Response 3: Thanks for the comment and we really appreciate it. BTLA, although primarily known for its immunoregulatory role, may also contribute to angiogenesis and lymphangiogenesis by modulating cytokines such as VEGF, IL-10, and TGF-β within the tumor microenvironment. This immunosuppressive milieu promotes endothelial activation and vessel formation, facilitating tumor progression. We have added a brief illustration on this aspect in the revised manuscript (Please see Page 10 Line 344-353).

 

Comments 4: Please briefly describe the role of BTLA expression in metastasis.

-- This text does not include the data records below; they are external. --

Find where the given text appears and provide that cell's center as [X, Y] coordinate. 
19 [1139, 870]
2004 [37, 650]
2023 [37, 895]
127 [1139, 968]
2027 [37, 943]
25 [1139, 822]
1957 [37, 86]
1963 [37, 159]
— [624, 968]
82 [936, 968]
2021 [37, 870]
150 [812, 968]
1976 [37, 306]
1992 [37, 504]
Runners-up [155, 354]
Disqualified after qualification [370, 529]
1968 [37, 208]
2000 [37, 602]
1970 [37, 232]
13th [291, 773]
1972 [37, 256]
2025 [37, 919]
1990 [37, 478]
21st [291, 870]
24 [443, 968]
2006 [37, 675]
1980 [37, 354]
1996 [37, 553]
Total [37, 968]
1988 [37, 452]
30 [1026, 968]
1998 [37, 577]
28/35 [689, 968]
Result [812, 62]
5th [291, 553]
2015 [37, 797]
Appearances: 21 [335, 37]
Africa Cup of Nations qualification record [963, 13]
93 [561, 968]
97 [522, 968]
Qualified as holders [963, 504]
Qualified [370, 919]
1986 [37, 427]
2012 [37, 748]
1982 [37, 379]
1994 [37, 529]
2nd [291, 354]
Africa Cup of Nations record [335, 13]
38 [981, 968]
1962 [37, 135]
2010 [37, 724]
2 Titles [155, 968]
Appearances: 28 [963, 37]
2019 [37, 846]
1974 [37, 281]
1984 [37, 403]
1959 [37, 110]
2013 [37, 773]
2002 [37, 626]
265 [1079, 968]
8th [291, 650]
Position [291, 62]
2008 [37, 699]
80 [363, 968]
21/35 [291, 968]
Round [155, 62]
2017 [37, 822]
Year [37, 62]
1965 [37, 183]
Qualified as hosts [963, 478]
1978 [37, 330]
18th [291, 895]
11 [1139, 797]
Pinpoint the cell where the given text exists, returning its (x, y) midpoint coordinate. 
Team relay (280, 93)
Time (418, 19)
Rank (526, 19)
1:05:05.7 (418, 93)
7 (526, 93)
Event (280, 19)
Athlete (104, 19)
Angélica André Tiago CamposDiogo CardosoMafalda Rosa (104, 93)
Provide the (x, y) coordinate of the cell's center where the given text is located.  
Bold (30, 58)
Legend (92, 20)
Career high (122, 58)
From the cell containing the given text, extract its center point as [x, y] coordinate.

Response 4: Thanks for the comment and we really appreciate it. Elevated BTLA expression has been associated with enhanced tumor metastasis, mainly through its immunosuppressive effects in the tumor microenvironment. By inhibiting effector T-cell function and promoting the release of cytokines such as IL-10 and TGF-β, BTLA facilitates immune evasion and tumor cell dissemination. This discussion has been added in the revised manuscript (Please see Page 10 Line 344-353).